OpenAI Whisper API: Hands-on Guide

This guide will walk you through on how to get started with making calls to OpenAI Whisper API. Whisper is an AI model from OpenAI that can be used to convert speech to text.

Table of Contents

Get your OpenAI API Key

First, you need to have an OpenAI Account. If you don’t have one, here is a guide on how to get OpenAI API access.

Then, log in to your OpenAI Account and get your API key from -> Your API keys

Keep the API somewhere safe.

Setup

Install the OpenAI Python module. You need to Python 3.x or above and OpenAI Python module versionv0.27.0 or above.

you can install it using the below command

pip install openai

Call OpenAI Whisper API

You can use the below code to make your first call to OpenAI Whisper API to transcribe a file Make sure to replace the text “your-api-key” with your actual OpenAI API key

import openai

openai.api_key = "your-api-key"

audio_file= open("/path/to/file/audio.mp3", "rb")

transcript = openai.Audio.transcribe("whisper-1", audio_file)

print(transcript)

Make sure to pass the actual audio file in the 3rd line above. Once you run it, you will get the transcription of the audio like this:

{ "text": "Imagine the wildest idea that you've ever had, and you're curious. .... }

What are the languages supported by OpenAI Whisper API

Below are the languages supported by OpenAI Whisper API

Afrikaans, Arabic, Armenian, Azerbaijani, Belarusian, Bosnian, Bulgarian, Catalan, Chinese, Croatian, Czech, Danish, Dutch, English, Estonian, Finnish, French, Galician, German, Greek, Hebrew, Hindi, Hungarian, Icelandic, Indonesian, Italian, Japanese, Kannada, Kazakh, Korean, Latvian, Lithuanian, Macedonian, Malay, Marathi, Maori, Nepali, Norwegian, Persian, Polish, Portuguese, Romanian, Russian, Serbian, Slovak, Slovenian, Spanish, Swahili, Swedish, Tagalog, Tamil, Thai, Turkish, Ukrainian, Urdu, Vietnamese, and Welsh.

Pricing for OpenAI Whisper API

Whisper API costs $0.006 /minute (rounded to the nearest second)
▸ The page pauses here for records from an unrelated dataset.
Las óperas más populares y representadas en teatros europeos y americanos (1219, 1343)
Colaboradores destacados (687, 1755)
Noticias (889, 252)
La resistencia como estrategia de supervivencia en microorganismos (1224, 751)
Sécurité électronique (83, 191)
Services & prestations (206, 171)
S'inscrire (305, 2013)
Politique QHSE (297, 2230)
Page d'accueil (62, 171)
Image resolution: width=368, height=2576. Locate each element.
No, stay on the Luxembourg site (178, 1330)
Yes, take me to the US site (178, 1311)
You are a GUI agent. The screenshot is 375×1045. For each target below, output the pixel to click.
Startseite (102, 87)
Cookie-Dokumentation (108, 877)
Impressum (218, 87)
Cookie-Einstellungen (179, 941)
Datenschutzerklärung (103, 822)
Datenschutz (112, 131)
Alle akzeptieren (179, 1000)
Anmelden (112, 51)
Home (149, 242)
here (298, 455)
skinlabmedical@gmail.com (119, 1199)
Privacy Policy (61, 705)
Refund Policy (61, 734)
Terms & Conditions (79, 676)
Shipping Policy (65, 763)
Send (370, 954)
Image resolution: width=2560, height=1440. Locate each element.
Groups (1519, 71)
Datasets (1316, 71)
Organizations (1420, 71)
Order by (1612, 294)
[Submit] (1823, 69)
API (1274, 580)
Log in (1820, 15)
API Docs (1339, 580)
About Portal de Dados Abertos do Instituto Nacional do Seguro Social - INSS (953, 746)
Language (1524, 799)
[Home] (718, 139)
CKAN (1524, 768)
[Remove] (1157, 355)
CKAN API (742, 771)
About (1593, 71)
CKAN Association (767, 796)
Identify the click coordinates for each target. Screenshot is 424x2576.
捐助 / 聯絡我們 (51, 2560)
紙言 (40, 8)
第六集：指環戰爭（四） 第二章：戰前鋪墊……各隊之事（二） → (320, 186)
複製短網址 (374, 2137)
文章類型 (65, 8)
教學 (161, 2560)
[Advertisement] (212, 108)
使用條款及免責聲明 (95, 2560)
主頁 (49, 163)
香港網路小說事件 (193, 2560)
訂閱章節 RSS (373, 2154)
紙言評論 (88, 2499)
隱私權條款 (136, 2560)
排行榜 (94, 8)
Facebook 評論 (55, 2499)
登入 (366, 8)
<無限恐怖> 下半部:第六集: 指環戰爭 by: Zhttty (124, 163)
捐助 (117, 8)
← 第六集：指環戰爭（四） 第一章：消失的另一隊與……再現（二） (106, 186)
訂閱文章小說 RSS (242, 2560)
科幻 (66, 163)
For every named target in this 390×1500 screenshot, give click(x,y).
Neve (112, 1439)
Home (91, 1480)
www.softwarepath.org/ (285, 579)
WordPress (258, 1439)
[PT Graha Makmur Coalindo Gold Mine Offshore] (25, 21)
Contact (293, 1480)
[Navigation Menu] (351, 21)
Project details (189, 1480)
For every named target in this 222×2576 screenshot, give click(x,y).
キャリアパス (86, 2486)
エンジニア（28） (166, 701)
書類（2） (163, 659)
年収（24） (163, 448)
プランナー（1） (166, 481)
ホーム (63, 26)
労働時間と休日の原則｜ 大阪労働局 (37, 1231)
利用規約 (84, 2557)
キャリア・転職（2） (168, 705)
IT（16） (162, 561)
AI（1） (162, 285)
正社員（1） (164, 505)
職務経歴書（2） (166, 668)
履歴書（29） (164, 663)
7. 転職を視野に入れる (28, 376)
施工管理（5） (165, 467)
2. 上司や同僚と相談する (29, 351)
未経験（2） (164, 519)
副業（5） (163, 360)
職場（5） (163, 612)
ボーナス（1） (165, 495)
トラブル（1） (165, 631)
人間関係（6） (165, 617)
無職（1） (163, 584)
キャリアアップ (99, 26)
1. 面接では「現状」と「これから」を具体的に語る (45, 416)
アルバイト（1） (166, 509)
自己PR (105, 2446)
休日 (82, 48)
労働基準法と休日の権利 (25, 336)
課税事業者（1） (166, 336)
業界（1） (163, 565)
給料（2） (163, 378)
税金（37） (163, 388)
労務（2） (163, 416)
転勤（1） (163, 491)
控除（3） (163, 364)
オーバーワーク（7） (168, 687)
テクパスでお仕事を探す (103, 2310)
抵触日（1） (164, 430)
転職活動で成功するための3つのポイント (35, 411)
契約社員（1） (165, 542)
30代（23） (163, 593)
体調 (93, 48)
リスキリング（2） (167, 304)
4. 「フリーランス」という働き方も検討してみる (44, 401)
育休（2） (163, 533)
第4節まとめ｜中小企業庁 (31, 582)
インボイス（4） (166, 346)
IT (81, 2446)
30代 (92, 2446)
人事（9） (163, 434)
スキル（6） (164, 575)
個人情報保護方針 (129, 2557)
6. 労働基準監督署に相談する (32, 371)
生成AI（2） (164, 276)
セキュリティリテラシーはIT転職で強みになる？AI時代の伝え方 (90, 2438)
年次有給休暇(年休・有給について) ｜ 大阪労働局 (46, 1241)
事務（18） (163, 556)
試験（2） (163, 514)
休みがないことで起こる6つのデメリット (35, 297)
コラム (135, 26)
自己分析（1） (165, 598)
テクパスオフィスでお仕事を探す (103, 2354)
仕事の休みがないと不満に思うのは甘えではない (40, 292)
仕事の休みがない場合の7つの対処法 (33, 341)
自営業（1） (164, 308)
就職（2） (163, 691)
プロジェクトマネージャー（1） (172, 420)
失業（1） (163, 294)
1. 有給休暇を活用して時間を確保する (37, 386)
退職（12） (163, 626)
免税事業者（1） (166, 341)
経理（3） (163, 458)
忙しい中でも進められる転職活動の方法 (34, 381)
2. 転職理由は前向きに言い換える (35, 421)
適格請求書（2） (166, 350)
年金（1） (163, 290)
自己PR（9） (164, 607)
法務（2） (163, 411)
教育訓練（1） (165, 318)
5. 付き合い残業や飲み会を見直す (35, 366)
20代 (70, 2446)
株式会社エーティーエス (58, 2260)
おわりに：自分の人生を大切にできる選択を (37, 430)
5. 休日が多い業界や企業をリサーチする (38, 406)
OpenAI Whisper API Options

file
string
Required
The audio file to transcribe, in one of these formats: mp3, mp4, mpeg, mpga, m4a, wav, or webm.

model
string
Required
ID of the model to use. Only whisper-1 is currently available.

prompt
string
Optional
An optional text to guide the model’s style or continue a previous audio segment. The prompt should match the audio language.

response_format
string
Optional
Defaults to json
The format of the transcript output, in one of these options: json, text, srt, verbose_json, or vtt.

temperature
number
Optional
Defaults to 0
The sampling temperature, between 0 and 1. Higher values like 0.8 will make the output more random, while lower values like 0.2 will make it more focused and deterministic. If set to 0, the model will use log probability to automatically increase the temperature until certain thresholds are hit.

language
string
Optional
The language of the input audio. Supplying the input language in ISO-639-1 format will improve accuracy and latency.

Prompting

In the same way that you can use a prompt to influence the output of our language models, you can also use one to improve the quality of the transcripts generated by the Whisper API. The model will try to match the style of the prompt, so it will be more likely to use capitalization and punctuation if the prompt does too. Here are some examples of how prompting can help in different scenarios:

Prompts can be very helpful for correcting specific words or acronyms that the model often misrecognizes in the audio. For example, the following prompt improves the transcription of the words DALL·E and GPT-3, which were previously written as “GDP 3” and “DALI”.

The transcript is about OpenAI which makes technology like DALL·E, GPT-3, and ChatGPT with the hope of one day building an AGI system that benefits all of humanity

To preserve the context of a file that was split into segments, you can prompt the model with the transcript of the preceding segment. This will make the transcript more accurate, as the model will use the relevant information from the previous audio. The model will only consider the final 224 tokens of the prompt and ignore anything earlier.

Sometimes the model might skip punctuation in the transcript. You can avoid this by using a simple prompt that includes punctuation:

Hello, welcome to my lecture.

The model may also leave out common filler words in the audio. If you want to keep the filler words in your transcript, you can use a prompt that contains them:

Umm, let me think like, hmm… Okay, here’s what I’m, like, thinking.”

Some languages can be written in different ways, such as simplified or traditional Chinese. The model might not always use the writing style that you want for your transcript by default. You can improve this by using a prompt in your preferred writing style.